** INPUT RECORDS follows **

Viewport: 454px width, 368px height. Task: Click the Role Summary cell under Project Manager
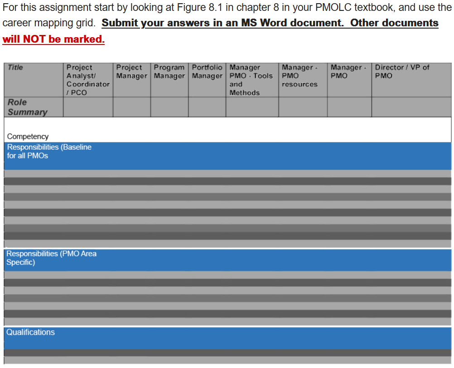[131, 107]
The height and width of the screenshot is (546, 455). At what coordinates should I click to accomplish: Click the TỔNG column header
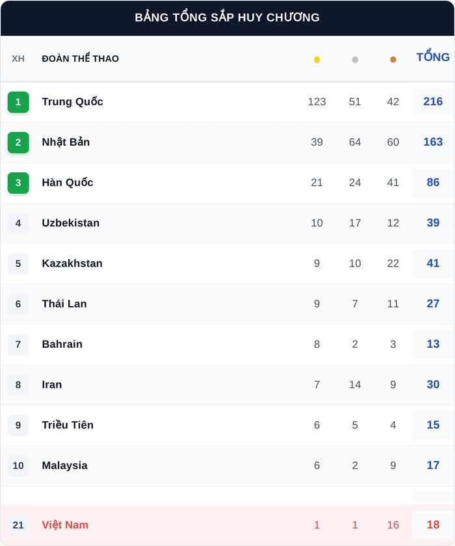coord(433,57)
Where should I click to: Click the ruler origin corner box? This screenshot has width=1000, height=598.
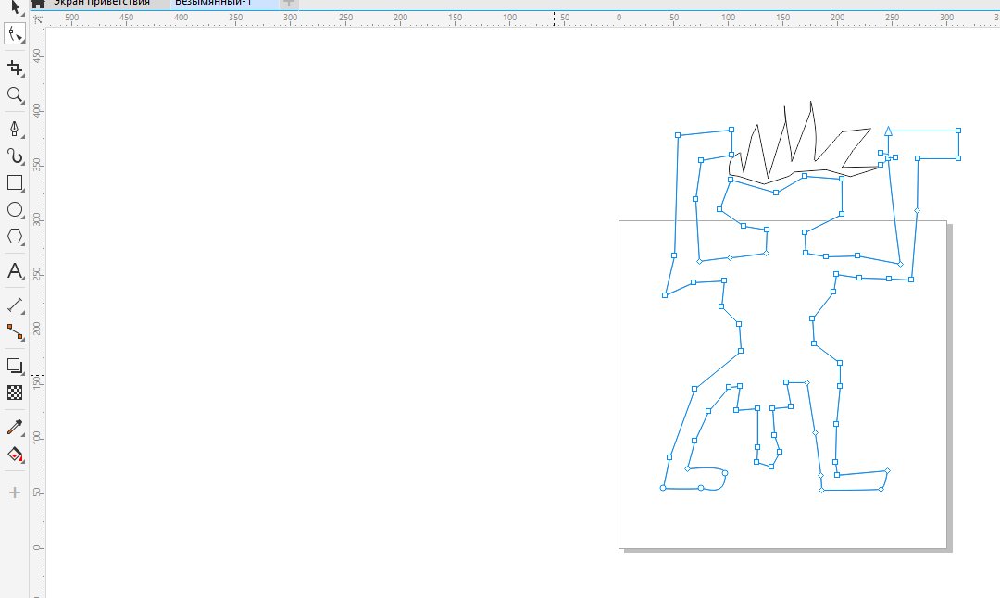click(x=37, y=18)
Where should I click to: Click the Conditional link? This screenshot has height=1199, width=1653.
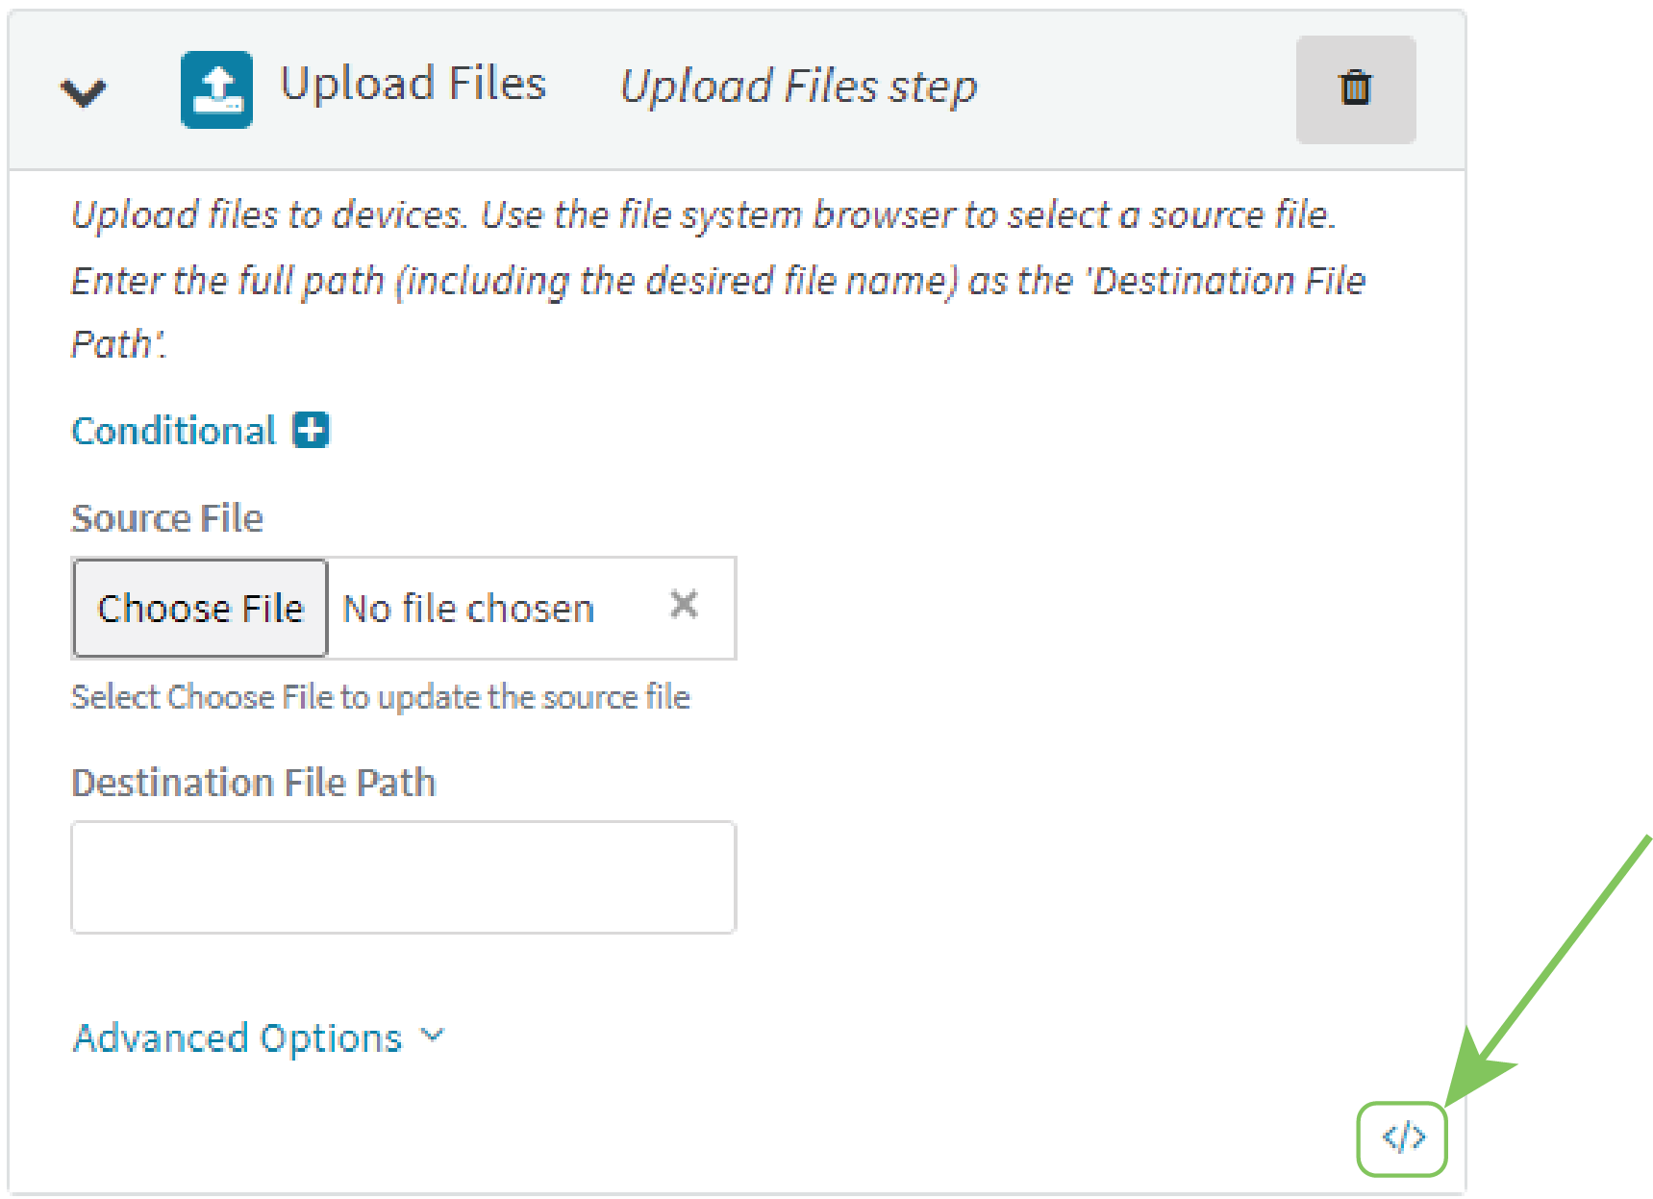(174, 431)
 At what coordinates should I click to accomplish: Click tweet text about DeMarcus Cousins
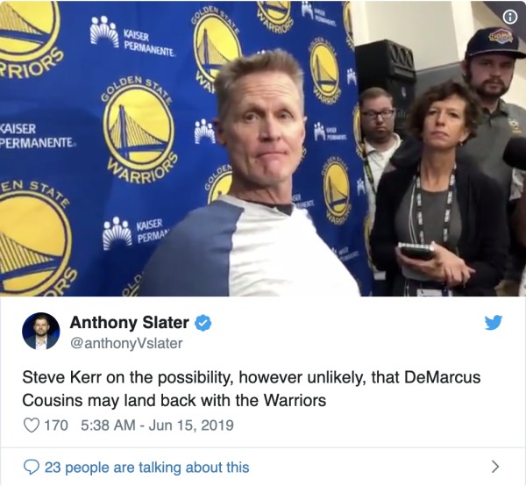point(252,389)
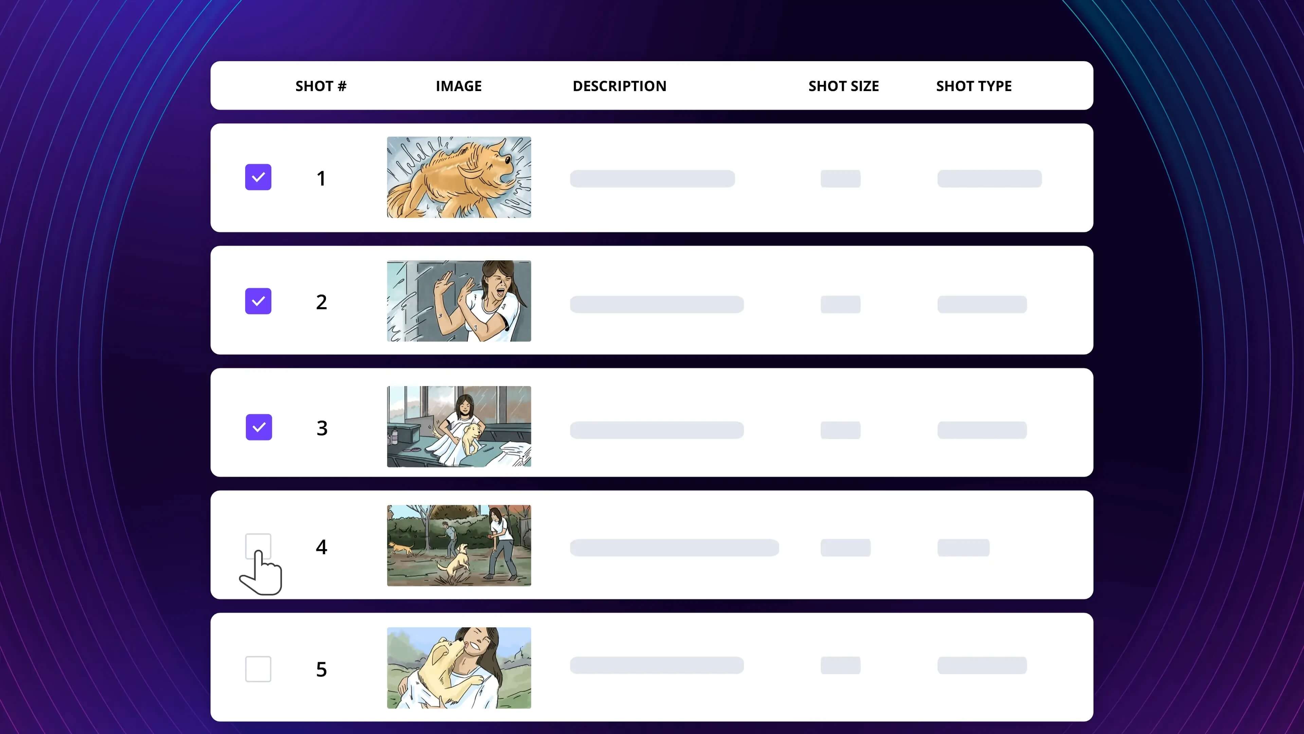Click the SHOT # column header

point(321,86)
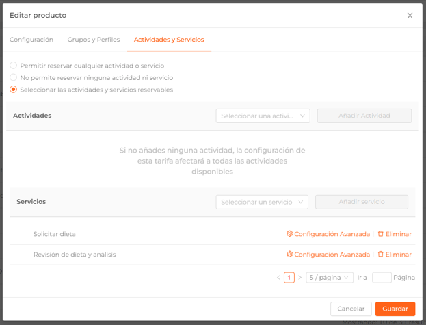This screenshot has height=325, width=426.
Task: Click gear icon for Revisión de dieta y análisis
Action: click(x=289, y=254)
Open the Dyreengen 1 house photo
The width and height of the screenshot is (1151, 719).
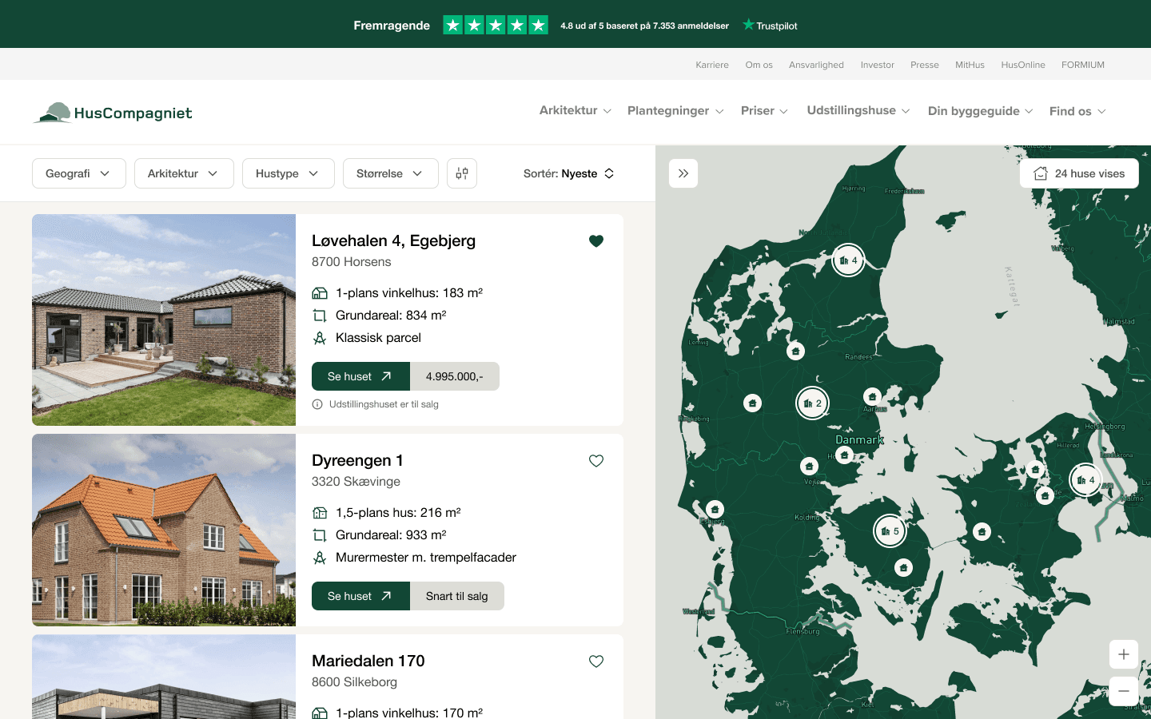click(164, 530)
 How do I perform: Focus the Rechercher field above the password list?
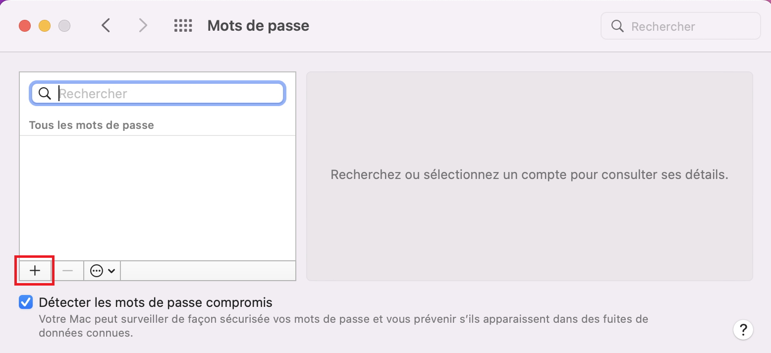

** End of INPUT RECORDS **

The lines from the one that contains "The width and" through the end of the data, repeated exactly and with no pictures, make up the whole answer.

The width and height of the screenshot is (1151, 719).
click(164, 530)
 How do I perform: Focus the Rechercher field above the password list?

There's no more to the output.